Here’s why NCHSAA public school athletes could get NIL rights by the fall
Last month, the N.C. Independent Schools Athletic Association announced that its private school athletes would have access to their name, image and likeness rights beginning this fall.
The news sent shockwaves through the state’s high school sports landscape, because those rights would not apply to public school athletes in the N.C. High School Athletic Association.

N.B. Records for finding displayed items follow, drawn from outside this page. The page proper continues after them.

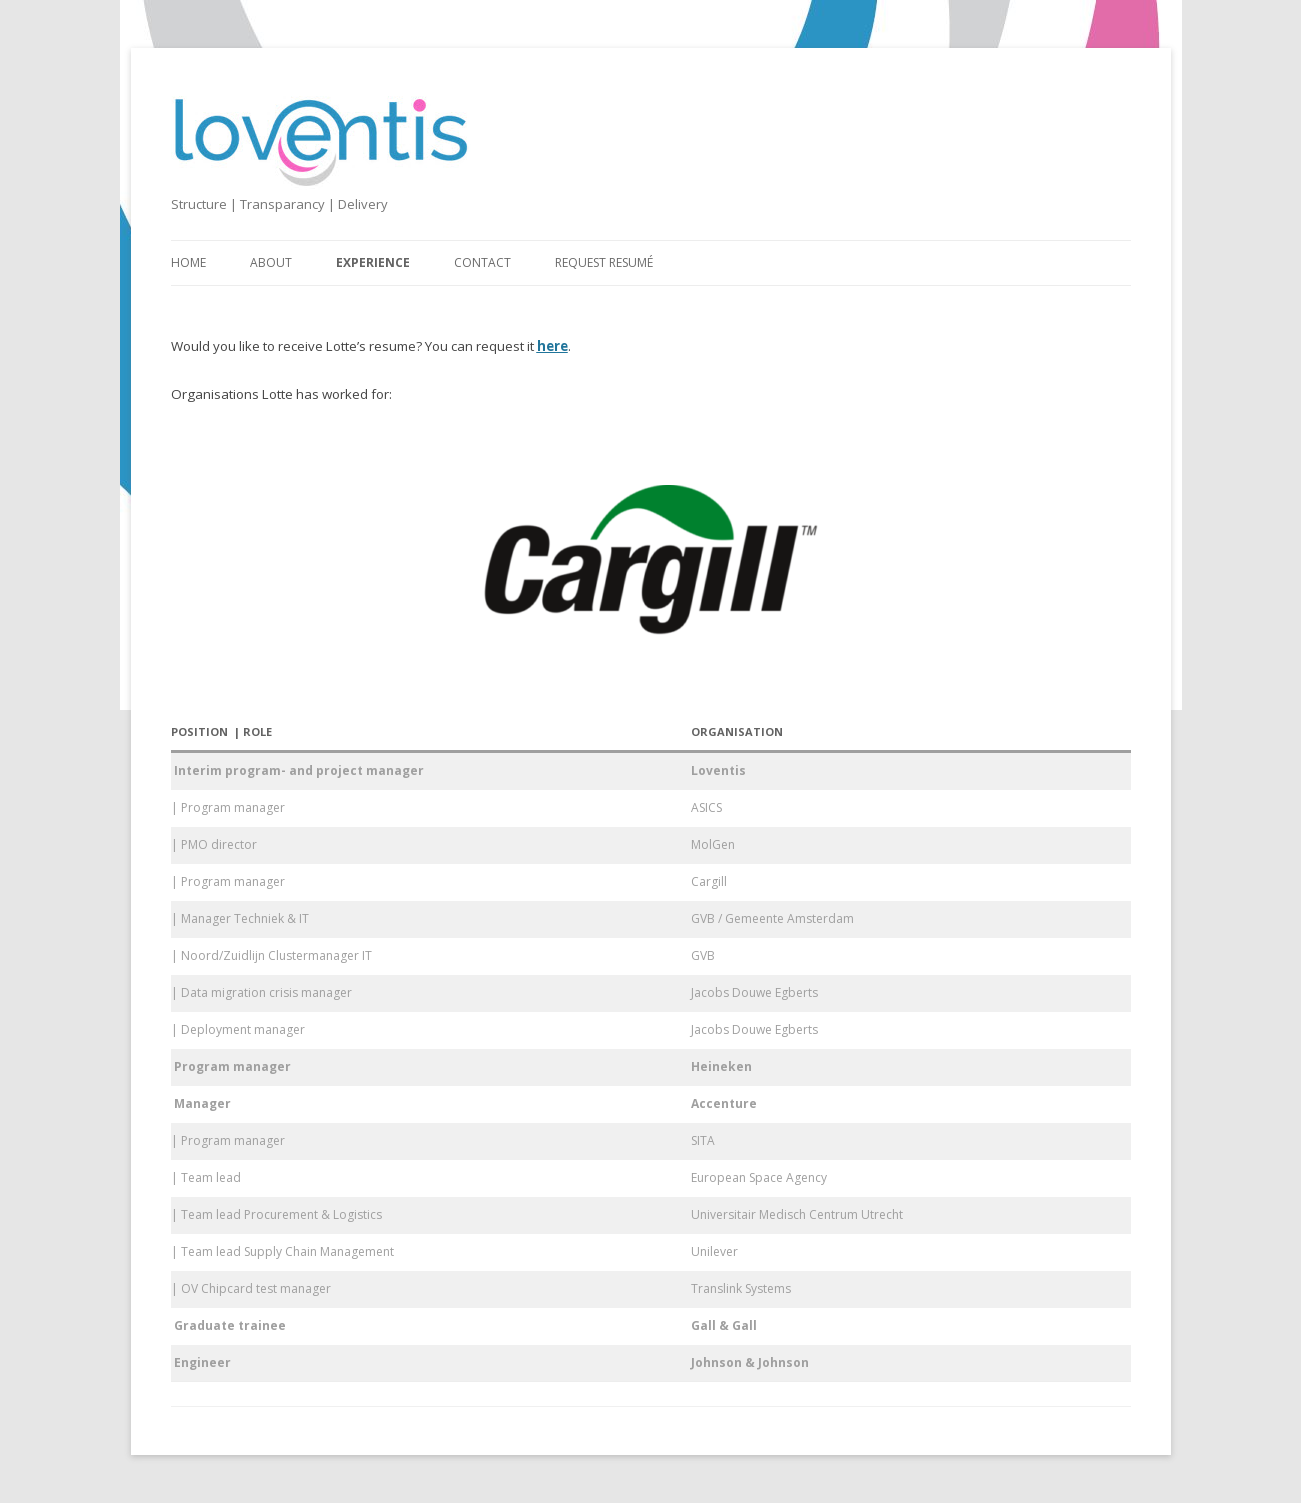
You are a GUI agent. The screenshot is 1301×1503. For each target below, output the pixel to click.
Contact (482, 262)
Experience (373, 262)
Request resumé (604, 262)
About (271, 262)
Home (188, 262)
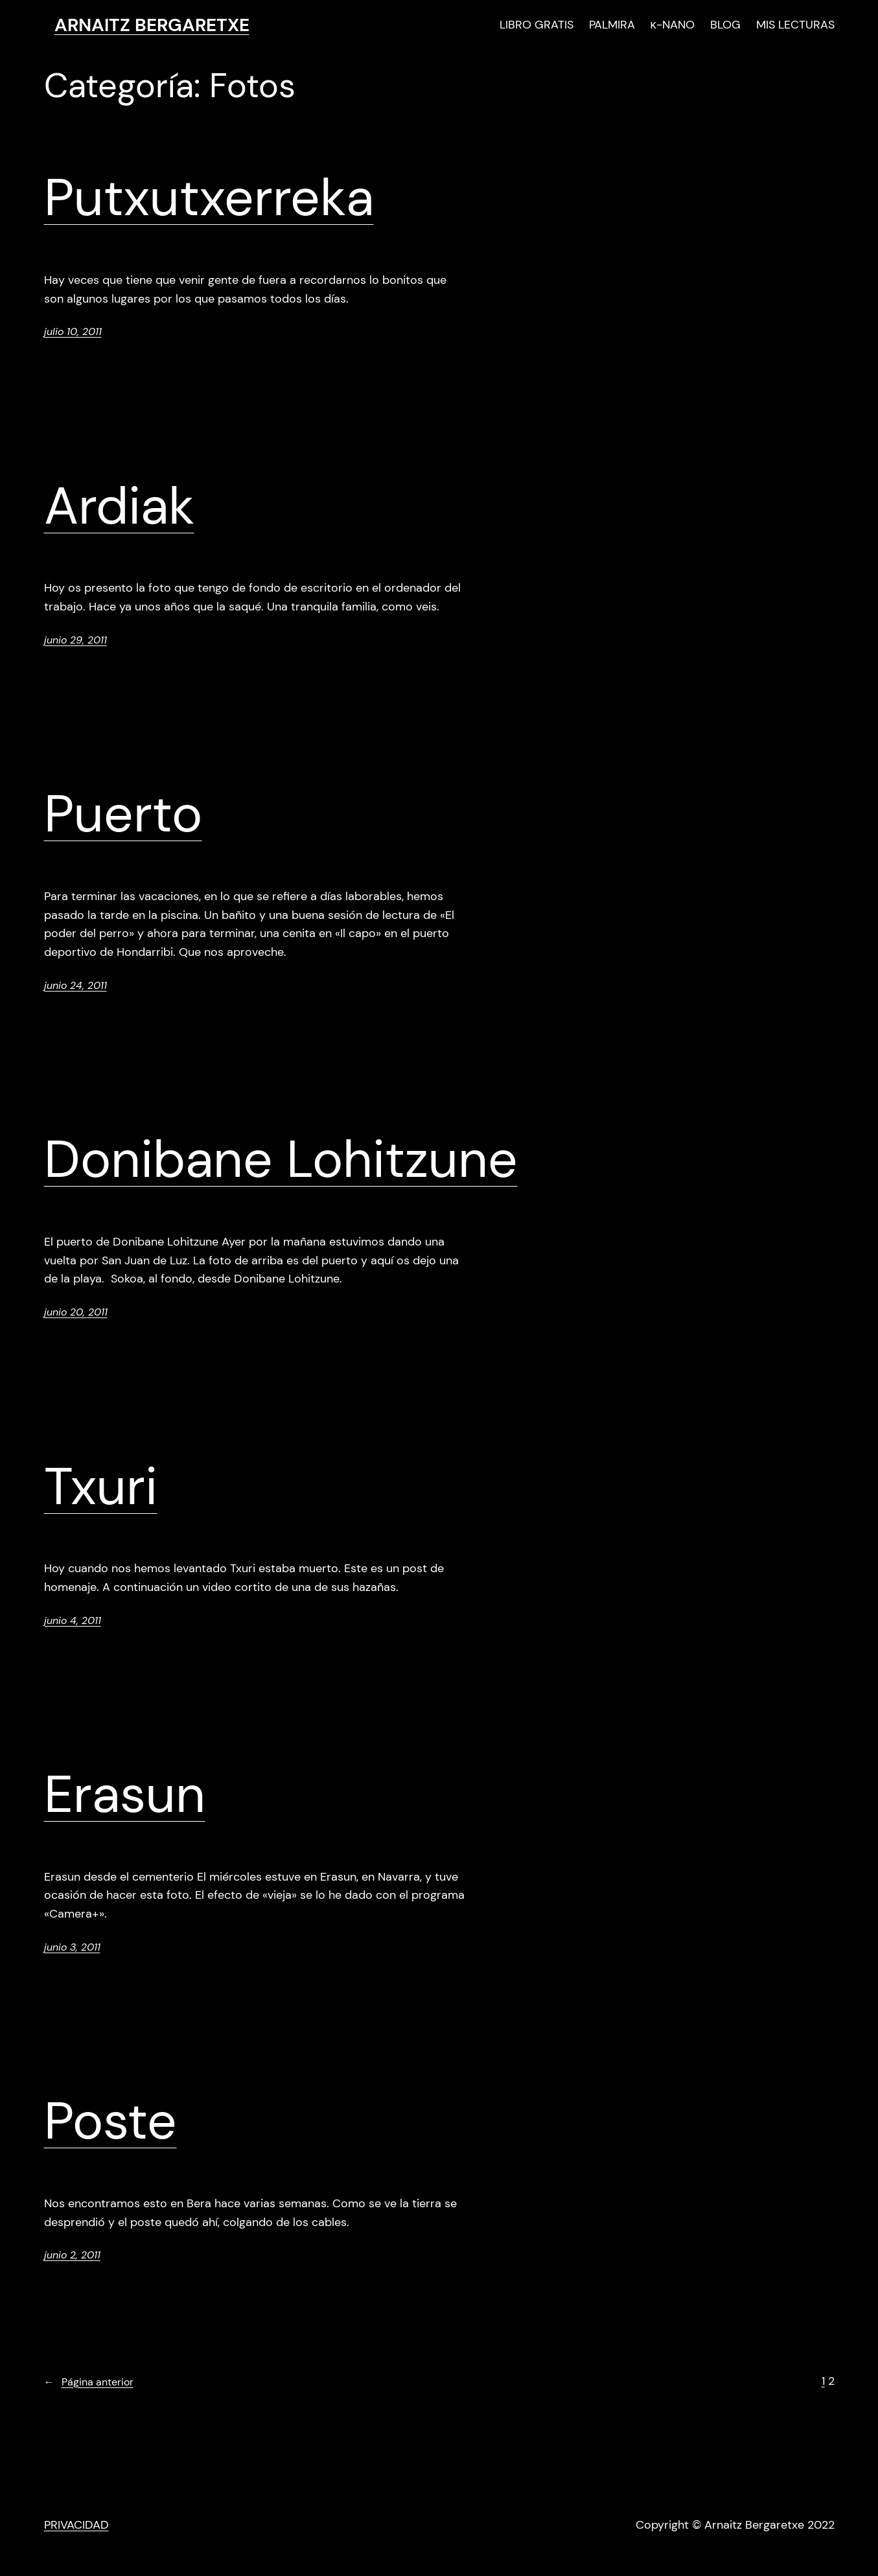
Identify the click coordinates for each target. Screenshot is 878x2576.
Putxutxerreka (209, 197)
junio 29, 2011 (75, 640)
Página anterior (88, 2382)
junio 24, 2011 (75, 985)
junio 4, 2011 (72, 1620)
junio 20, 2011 (76, 1312)
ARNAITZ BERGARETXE (151, 25)
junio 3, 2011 (72, 1947)
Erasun (124, 1794)
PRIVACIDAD (76, 2525)
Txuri (100, 1486)
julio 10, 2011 (73, 331)
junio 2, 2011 (72, 2255)
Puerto (123, 814)
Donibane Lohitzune (281, 1159)
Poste (110, 2121)
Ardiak (119, 506)
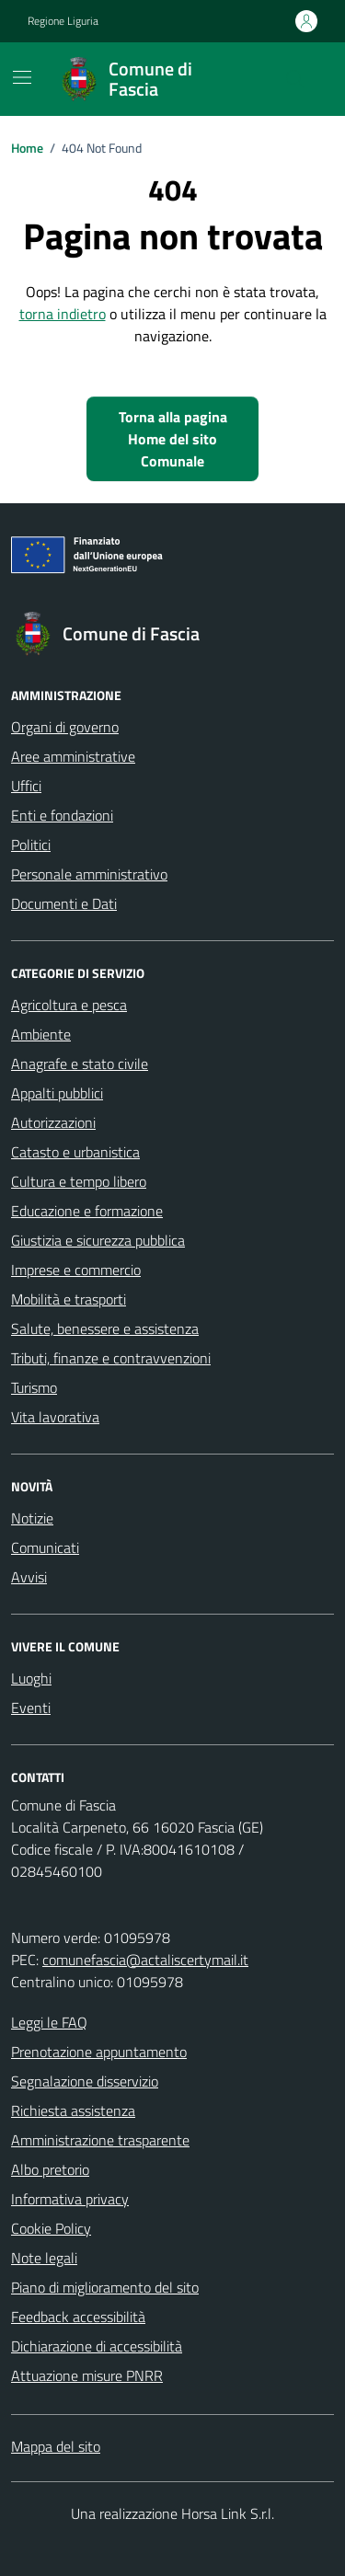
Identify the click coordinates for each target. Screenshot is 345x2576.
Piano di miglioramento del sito (105, 2287)
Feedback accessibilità (78, 2317)
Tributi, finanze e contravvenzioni (111, 1358)
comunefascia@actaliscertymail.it (145, 1960)
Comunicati (45, 1547)
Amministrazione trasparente (100, 2140)
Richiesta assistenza (73, 2110)
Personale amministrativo (89, 874)
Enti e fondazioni (62, 815)
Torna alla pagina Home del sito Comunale (173, 439)
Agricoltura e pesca (69, 1005)
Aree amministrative (73, 756)
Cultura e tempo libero (78, 1181)
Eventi (31, 1707)
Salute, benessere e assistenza (105, 1328)
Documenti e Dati (64, 903)
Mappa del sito (55, 2446)
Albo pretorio (50, 2169)
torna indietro (62, 314)
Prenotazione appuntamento (99, 2052)
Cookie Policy (51, 2228)
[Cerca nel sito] (295, 79)
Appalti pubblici (57, 1093)
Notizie (32, 1518)
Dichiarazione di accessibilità (96, 2346)
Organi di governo (65, 727)
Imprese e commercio (76, 1270)
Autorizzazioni (53, 1122)
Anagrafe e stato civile (79, 1063)
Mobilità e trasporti (68, 1299)
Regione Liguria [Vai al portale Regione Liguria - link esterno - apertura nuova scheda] (63, 21)
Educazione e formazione (87, 1211)
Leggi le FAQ (49, 2022)
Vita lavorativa (55, 1417)
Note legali (44, 2258)
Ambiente (41, 1034)
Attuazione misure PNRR (87, 2375)
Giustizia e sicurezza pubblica (98, 1240)
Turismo (34, 1387)
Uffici (26, 786)
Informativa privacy (70, 2199)
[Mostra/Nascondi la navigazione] (22, 77)
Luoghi (31, 1678)
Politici (31, 845)
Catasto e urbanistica (75, 1152)
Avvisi (29, 1577)
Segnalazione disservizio (84, 2081)
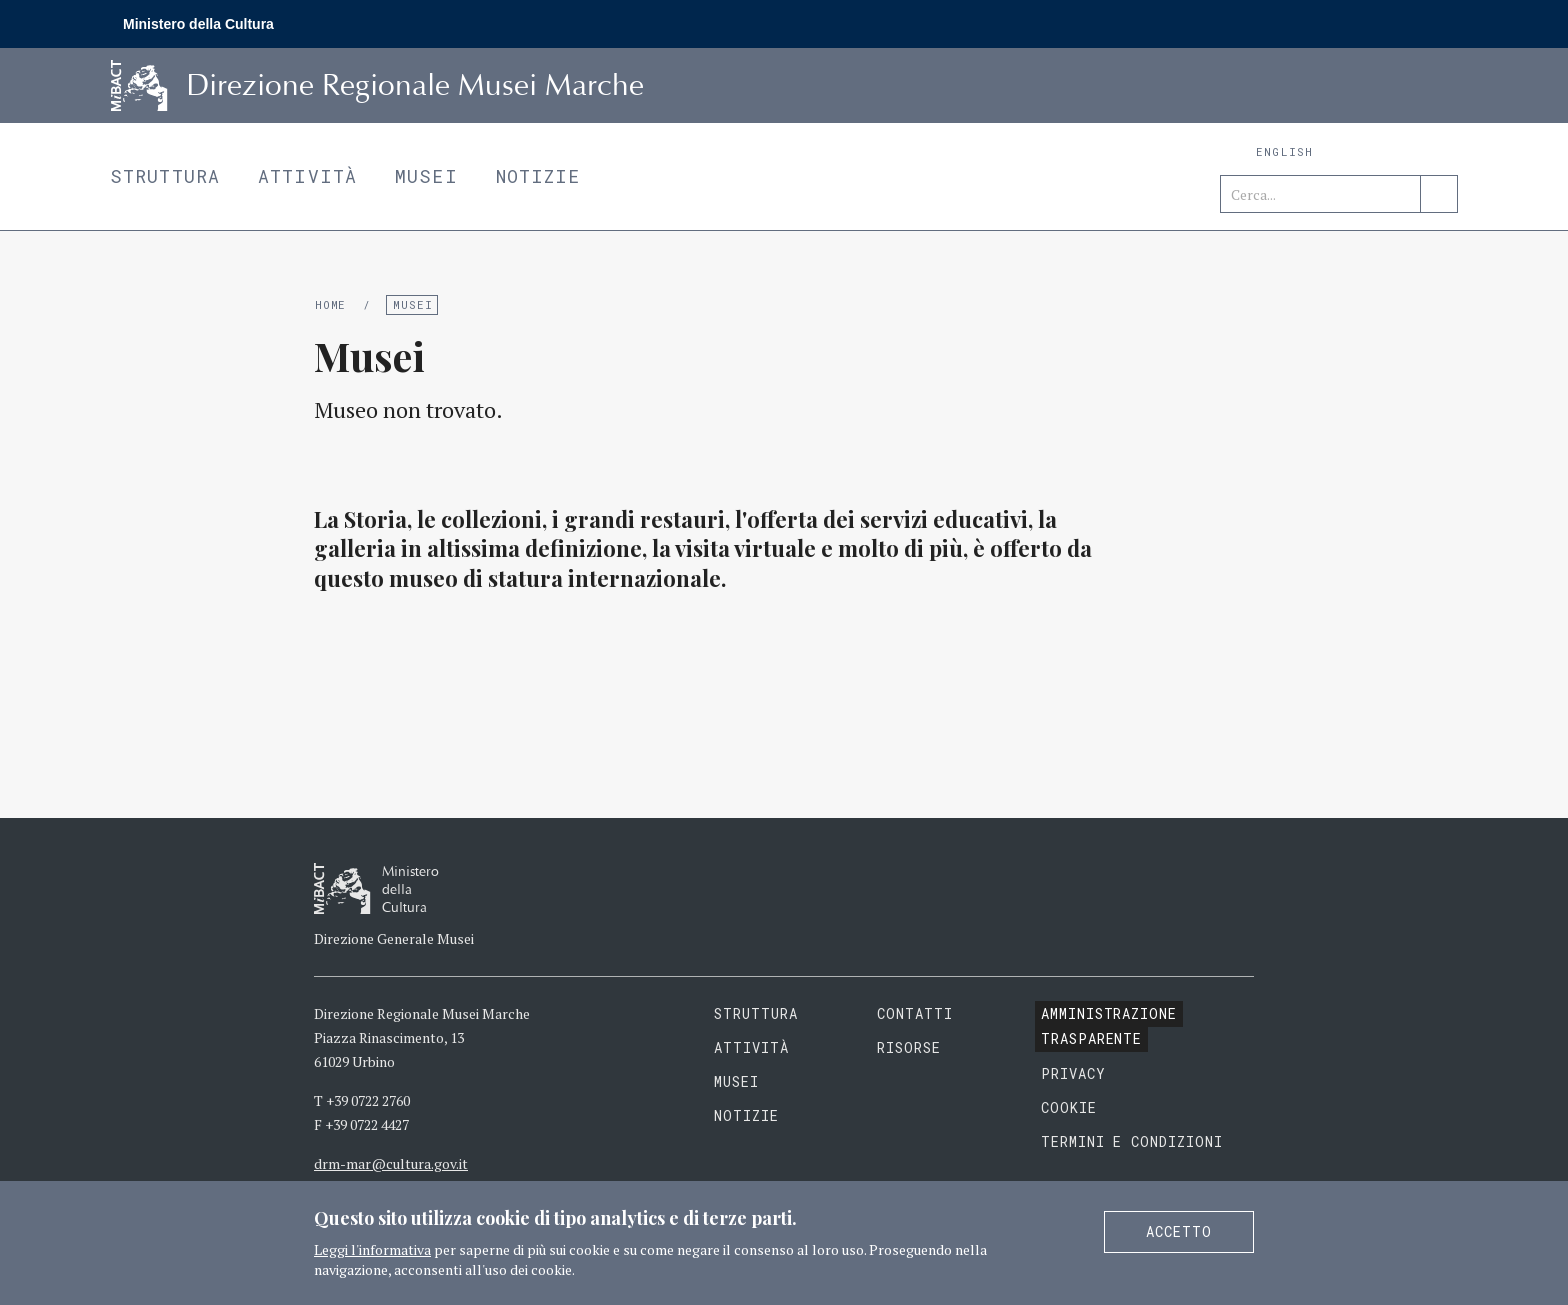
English (1284, 151)
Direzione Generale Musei (394, 938)
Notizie (538, 176)
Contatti (915, 1013)
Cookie (1069, 1107)
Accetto (1179, 1231)
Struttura (165, 176)
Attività (307, 176)
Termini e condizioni (1132, 1141)
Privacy (1073, 1073)
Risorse (909, 1047)
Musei (426, 176)
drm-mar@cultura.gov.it (391, 1163)
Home (330, 304)
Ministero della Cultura (198, 24)
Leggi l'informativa (372, 1249)
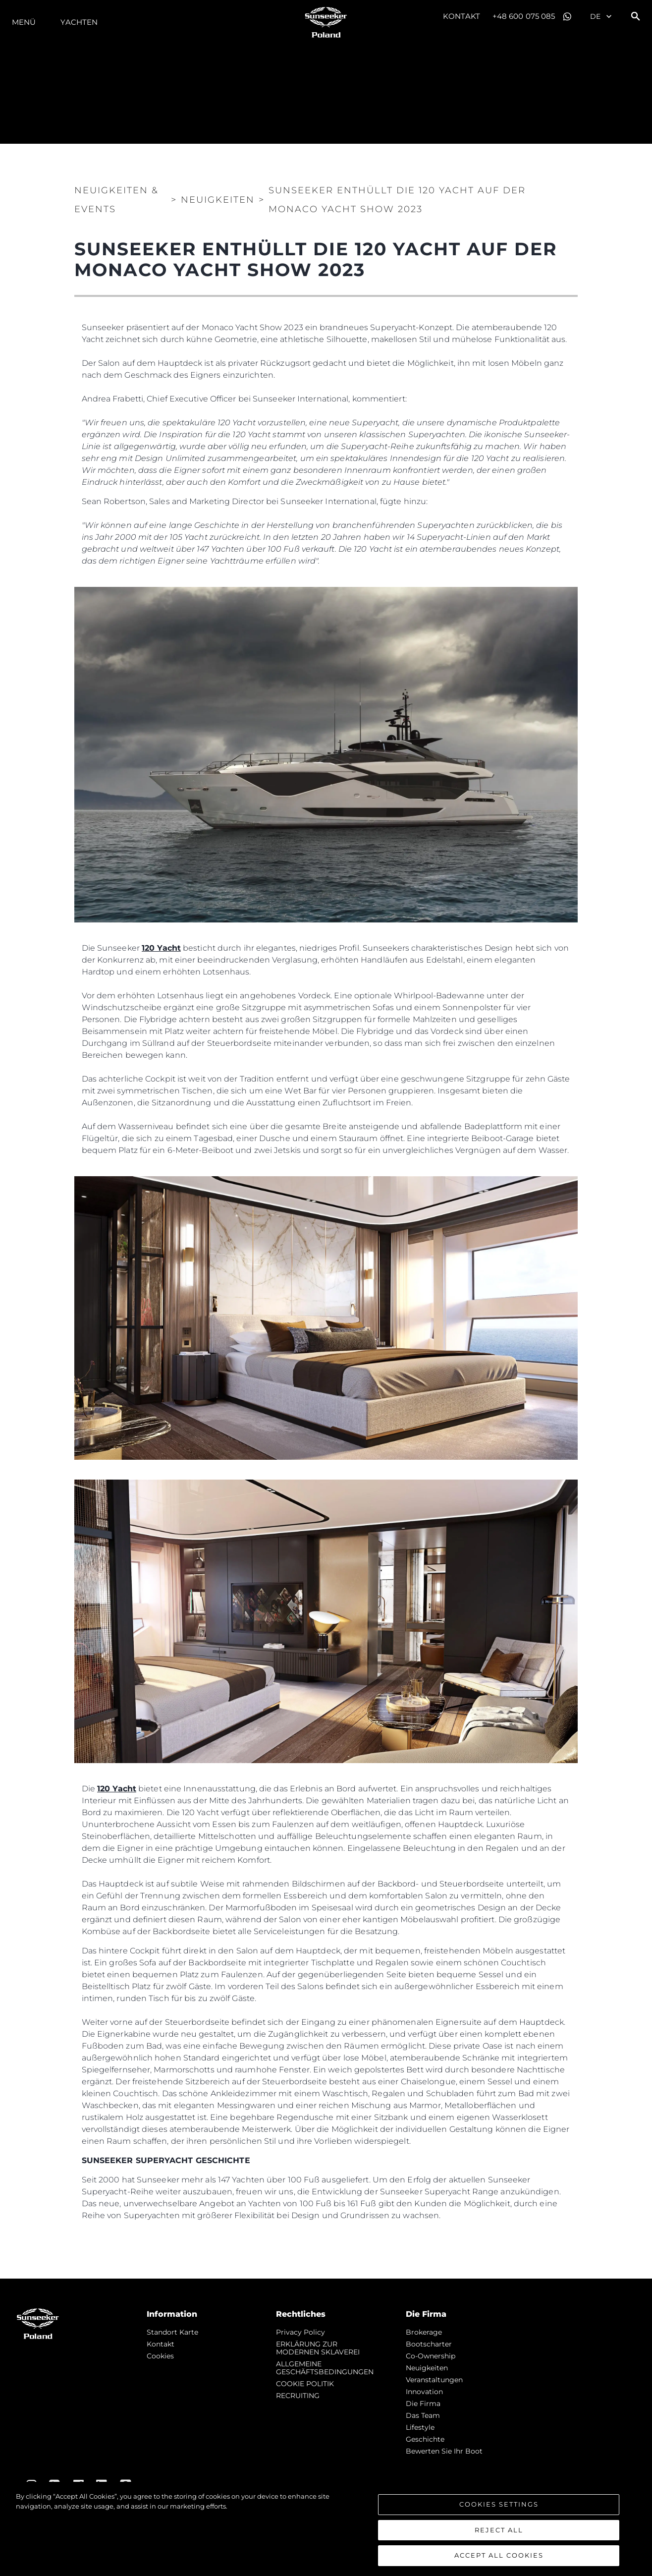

The questions began: Would public school athletes transfer? Would private schools — not bound by attendance lines — have another advantage over their neighbors?
Not so fast.
Monday, N.C. State Sen. Vickie Sawyer, a Republican who represents Iredell and Mecklenburg County, told The Observer that the N.C. Board of Education plans to propose NIL rules for public school athletes to the state’s Rules Review Commission. If adopted, Sawyer said students within the NCHSAA should have similar access to NIL rights as their private school counterparts will have.
That action could come as early as this fall, Sawyer said.
Sawyer also called private schools gaining access to NIL “an advantage” over their public school counterparts.
“This is just another advantage that is a problem,” Sawyer said, “but I believe that the school board and the high school association have a path forward.”
NCHSAA commissioner Que Tucker was not aware of the policy discussion, but said she welcomed it.
“Students own their name, image and likeness,” Tucker said, “and if they can profit from that without being exploited and without losing their eligibility, I applaud it. That’s what we were trying to do last spring, not set up a system where a student is paid to play, but help them become educated about NIL and try to help, for some, as they transition to the next level. But it became an issue when other folks didn’t understand what we were trying to do, and without talking to us, made some inaccurate assumptions.”
Last May, the NCHSAA Board of Directors announced a policy that would’ve brought NIL rights to student-athletes just a few weeks later.
N.C. politicians, including Sawyer, shut the measure down barely a day later with a bill that also eventually stripped the state association of much of its power and threatened its very existence.
In her Observer interview, Sawyer talked about what led to those political decisions.
“I don’t want the high school athletic association, which is a third-party organization whose job is to make sure the train runs on time, to make those decisions,” she said.
Will NIL make a difference?
Sawyer said she looks forward to having a policy in place, and having the NCHSAA help administer the new rules. She said she never wanted to dissolve the association.
“That was, quite frankly, a fear tactic put out there by others,” Sawyer said. “My AD from (Winston-Salem’s) Parkland High School is in the (NCHSAA) Hall of Fame. I still have my high school letter jacket with my scholar-athlete stuff. But what I saw when I started pulling back the layers of the onion, it made me sick to be honest with you. I felt like they had just gone a little bit over their skis.
“I don’t envision life without the N.C. athletic association. That’s never been my goal...We just put them back in the box they were meant to be in.”
Sawyer said changes surrounding the association will include oversight of its actions as well as revisions to things like how penalties and fines are handed out.
But she said she most certainly wants public school students to have access to NIL.
Tucker also said she believes it’s needed to keep the playing field level. She said she was worried that the NCHSAA could lose athletes to private schools in the absence of a similar policy.
“I think everybody understands that what we did in the spring of ‘23 was, our board wanted to put something in place that would help our student-athletes,” Tucker said. “Ultimately, the legislators and the bill that was passed made it very clear that we do not have the authority to put such a policy in place.”
How would NIL actually affect high school athletes?
For most students, the new NIL policy is not likely to have a big effect, advocates say. The NCHSAA’s research last year showed that nationally the average NIL deal was worth $60 to $100.
And most kids are probably not going to be asked to sell biscuits for the local Bojangles’ in the first place.
“I think you’re talking about an elite sub-section of kids that are going to benefit from NIL at the high school level,” said Chad Grier, head football coach at private Providence Day in Charlotte, a national power. “I’m a huge supporter of anything good for kids.”
Grier coaches David Sanders, an offensive tackle who is ranked as the nation’s No. 1 recruit in the class of 2025. Sanders, who is represented by a national marketing agency, recently posted a collaborative ad with Gatorade on his Instagram page.
Grier said he would love to see NIL for NCHSAA athletes, who often have a greater financial need.
But as Grier notes, most schools don’t have a player like David Sanders.
“The truth of the matter,” Grier said, “is the rank and file kid won’t get an NIL deal. There’s no opportunity for the school to create an NIL because (in the NCISAA), a school can’t be part of it. It’s much to do about nothing. If an NIL opportunity comes along, get all you can get, but I don’t think for the typical high school kid that’s it’s going to be anything substantive.
“I’d love to see kids get new cleats or gloves and some kids need money to survive. If you’re at (a lower income public school), maybe you can put together a program for the soccer team where we’ll feed these guys or provide after-school tutoring support. I’d love to see those kinds of deals happen. But I just don’t think the average high school football or basketball player, with few exceptions, will get it.”
— Correspondent Alex Bass contributed to this story.